Behalve met woningbouw hield De Miranda zich ook bezig met de bouw van gemeentelijke was- en badhuizen, als bijdrage aan de hygiëne. En met de bouw van zwembaden, zoals in 1932 het Amstelparkbad, nu het De Mirandabad genoemd (aan de De Mirandalaan). ‘Wil je baaje, wil je sjwemme, dan moet je De Miranda sjtemme!’, luidde in 1931 een verkiezingsleus van de SDAP. Veel aandacht besteedde De Miranda bovendien aan de levensmiddelenvoorziening, om de armen te kunnen voorzien van bijvoorbeeld melk en vis.

Werkloosheid en jodenhaat

In de jaren dertig werd het gebrek aan woningen overschaduwd door het gebrek aan werk. In 1929 was wereldwijd een economische crisis uitgebroken, die duizenden arbeiders werkloos had gemaakt. Amsterdamsche Werkloozen Strijd Comités werden opgericht, waarin communisten een grote rol speelden. Zij organiseerden protestbijeenkomsten. De strijd tegen de werkloosheid was in juli 1934 ook een aanleiding voor de Jordaanoproer, toen het leger met pantserwagens de volkswijk binnentrok om de protesten neer te slaan. Mede in reactie op de onlusten kwam De Miranda met een lokaal werkgelegenheidsplan, door de uitvoering van grote openbare werken, die aan duizenden werklozen werk moesten verschaffen. Door dit plan werden rioleringen aangelegd, bruggen en wegen gebouwd en huizen opgeknapt. Het meest bekende onderdeel is de aanleg van het Amsterdamse Bos.

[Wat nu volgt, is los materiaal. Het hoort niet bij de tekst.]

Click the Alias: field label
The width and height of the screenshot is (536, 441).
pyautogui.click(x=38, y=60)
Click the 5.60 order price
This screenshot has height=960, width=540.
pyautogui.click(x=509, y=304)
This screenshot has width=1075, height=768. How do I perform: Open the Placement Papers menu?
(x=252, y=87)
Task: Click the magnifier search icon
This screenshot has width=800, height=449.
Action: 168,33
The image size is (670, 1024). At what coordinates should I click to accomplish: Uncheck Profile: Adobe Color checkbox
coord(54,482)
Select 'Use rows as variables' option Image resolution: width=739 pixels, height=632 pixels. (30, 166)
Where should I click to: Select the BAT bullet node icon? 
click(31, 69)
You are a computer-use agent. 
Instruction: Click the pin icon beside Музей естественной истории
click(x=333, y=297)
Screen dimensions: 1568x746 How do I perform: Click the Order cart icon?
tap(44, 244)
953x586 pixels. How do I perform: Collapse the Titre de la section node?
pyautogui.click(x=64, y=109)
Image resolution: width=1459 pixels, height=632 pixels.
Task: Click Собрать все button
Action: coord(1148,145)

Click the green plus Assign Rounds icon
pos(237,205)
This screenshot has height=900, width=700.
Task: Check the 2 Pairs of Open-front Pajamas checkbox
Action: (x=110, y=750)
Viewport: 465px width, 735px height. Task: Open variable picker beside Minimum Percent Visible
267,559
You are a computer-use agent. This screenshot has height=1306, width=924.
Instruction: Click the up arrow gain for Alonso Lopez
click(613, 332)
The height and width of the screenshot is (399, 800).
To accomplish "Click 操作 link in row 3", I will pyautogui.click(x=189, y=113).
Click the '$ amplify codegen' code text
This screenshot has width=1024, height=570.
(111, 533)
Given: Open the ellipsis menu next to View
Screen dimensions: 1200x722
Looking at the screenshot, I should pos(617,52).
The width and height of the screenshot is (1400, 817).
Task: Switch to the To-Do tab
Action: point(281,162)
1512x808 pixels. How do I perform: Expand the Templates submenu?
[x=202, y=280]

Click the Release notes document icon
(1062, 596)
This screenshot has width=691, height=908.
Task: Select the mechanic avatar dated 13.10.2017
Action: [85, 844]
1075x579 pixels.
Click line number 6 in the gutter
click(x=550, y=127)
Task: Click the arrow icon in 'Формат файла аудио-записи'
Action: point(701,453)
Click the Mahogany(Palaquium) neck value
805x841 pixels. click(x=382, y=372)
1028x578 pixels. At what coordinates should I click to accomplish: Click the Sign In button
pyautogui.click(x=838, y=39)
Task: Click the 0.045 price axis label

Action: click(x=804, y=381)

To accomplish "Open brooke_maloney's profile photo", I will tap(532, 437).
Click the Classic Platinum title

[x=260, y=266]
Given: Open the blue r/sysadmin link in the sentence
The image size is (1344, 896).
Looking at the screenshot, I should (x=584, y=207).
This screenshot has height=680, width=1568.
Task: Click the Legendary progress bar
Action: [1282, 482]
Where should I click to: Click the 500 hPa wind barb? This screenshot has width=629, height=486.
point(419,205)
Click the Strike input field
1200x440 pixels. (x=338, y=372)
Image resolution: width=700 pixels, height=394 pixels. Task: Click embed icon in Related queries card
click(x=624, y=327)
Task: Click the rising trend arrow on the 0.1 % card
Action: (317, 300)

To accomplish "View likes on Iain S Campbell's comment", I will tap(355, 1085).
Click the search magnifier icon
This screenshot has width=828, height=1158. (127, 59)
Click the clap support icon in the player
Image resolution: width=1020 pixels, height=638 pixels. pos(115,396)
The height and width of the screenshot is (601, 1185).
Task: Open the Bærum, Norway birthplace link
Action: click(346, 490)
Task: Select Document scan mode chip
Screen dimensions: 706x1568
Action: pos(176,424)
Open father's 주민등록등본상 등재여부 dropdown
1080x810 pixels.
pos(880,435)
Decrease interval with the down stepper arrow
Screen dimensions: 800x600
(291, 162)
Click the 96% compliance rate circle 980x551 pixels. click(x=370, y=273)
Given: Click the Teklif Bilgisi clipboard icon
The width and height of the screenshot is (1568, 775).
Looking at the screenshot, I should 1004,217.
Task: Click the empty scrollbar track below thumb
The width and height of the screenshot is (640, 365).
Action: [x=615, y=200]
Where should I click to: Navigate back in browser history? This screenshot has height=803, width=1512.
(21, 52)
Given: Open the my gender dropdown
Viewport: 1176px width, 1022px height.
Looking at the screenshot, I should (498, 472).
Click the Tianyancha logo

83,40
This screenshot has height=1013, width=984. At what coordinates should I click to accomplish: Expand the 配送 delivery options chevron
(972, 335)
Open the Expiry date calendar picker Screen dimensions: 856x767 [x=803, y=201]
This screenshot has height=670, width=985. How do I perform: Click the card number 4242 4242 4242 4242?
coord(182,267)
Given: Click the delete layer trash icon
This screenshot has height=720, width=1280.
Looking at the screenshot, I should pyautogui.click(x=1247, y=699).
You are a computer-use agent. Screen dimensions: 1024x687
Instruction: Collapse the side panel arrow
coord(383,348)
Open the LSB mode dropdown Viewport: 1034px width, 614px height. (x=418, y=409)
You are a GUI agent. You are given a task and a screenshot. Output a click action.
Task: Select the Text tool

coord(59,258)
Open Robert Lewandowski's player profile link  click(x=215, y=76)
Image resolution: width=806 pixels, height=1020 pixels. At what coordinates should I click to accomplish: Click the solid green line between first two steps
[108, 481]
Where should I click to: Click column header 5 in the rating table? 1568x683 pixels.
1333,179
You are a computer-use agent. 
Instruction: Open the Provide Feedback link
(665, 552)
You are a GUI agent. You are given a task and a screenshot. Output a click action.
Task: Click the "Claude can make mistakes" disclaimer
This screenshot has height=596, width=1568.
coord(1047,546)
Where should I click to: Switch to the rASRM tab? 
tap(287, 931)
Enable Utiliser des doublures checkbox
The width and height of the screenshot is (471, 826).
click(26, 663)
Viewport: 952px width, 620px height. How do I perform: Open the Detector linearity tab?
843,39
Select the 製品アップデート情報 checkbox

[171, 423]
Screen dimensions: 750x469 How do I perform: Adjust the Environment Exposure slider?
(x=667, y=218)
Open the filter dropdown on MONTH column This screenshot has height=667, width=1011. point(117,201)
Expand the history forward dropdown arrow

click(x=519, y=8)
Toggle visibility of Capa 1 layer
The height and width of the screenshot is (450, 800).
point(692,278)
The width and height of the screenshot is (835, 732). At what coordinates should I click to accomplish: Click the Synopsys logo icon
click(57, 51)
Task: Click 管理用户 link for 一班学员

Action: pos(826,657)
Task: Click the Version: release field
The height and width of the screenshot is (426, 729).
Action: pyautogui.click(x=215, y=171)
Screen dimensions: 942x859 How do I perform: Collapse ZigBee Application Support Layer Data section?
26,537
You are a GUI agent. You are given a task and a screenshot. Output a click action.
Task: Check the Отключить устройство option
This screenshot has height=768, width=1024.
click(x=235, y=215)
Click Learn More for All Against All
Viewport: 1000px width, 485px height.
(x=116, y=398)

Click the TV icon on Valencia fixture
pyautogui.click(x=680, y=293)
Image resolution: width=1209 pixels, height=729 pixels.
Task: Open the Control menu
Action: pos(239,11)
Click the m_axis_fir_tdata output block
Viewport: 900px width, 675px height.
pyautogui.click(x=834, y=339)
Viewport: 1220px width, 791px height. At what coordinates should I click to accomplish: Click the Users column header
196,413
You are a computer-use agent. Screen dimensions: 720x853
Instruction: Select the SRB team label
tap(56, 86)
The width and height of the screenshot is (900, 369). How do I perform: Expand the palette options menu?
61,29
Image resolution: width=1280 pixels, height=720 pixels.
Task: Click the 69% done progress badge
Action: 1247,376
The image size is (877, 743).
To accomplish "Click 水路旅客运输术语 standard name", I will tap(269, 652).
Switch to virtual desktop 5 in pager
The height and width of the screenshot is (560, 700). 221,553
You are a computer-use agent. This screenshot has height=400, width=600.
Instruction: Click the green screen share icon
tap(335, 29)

In deze tijd van crisis groeide de oppositie tegen de sociaal democraten snel. Van communisten als Wijnkoop, maar steeds meer ook van de Nationaal-Socialistische Beweging. Vanuit rechts-radicale kringen kwam kritiek op bestuurders met een joodse achtergrond. Gilles Borrie meent in de wat taaie biografie Monne de Miranda (1993) dat deze het slachtoffer is geworden van een hetze door De Telegraaf. Dit dagblad beschuldigde de wethouder in 1939 van fraude bij de uitgifte van bouwgrond. Een commissie van de gemeenteraad deed onderzoek naar de beschuldigingen, die De Miranda zeer aangrepen en de depressies versterkten waar hij vaker aan leed. Zo erg zelfs, dat hij werd opgenomen in een verpleeginrichting. De Miranda was dan ook niet aanwezig bij de discussie in de gemeenteraad over de beschuldigingen. De commissie had hem vrijgepleit van corruptie, maar toch kreeg hij onvoldoende steun van zijn eigen partij en moest hij aftreden. In juli 1942 werd De Miranda door de Duitse bezetters opgepakt. Kort daarop overleed hij in kamp Amersfoort.

De Miranda was één van de sociaal-democratische bestuurders in het interbellum die onder rechtse regeringen probeerden om lokaal linkse politiek te bedrijven. De rode wethouders in het interbellum laten zien hoe in tijden van bezuinigingen met veel creativiteit toch sociaal beleid mogelijk is. Hun wethouderssocialisme heeft bovendien de weg vrijgemaakt voor de naoorlogse kabinetten van Drees. Maar voordat Drees aan bod komt, bekijken we volgende maand eerst hoe het de communisten na de oorlog is vergaan.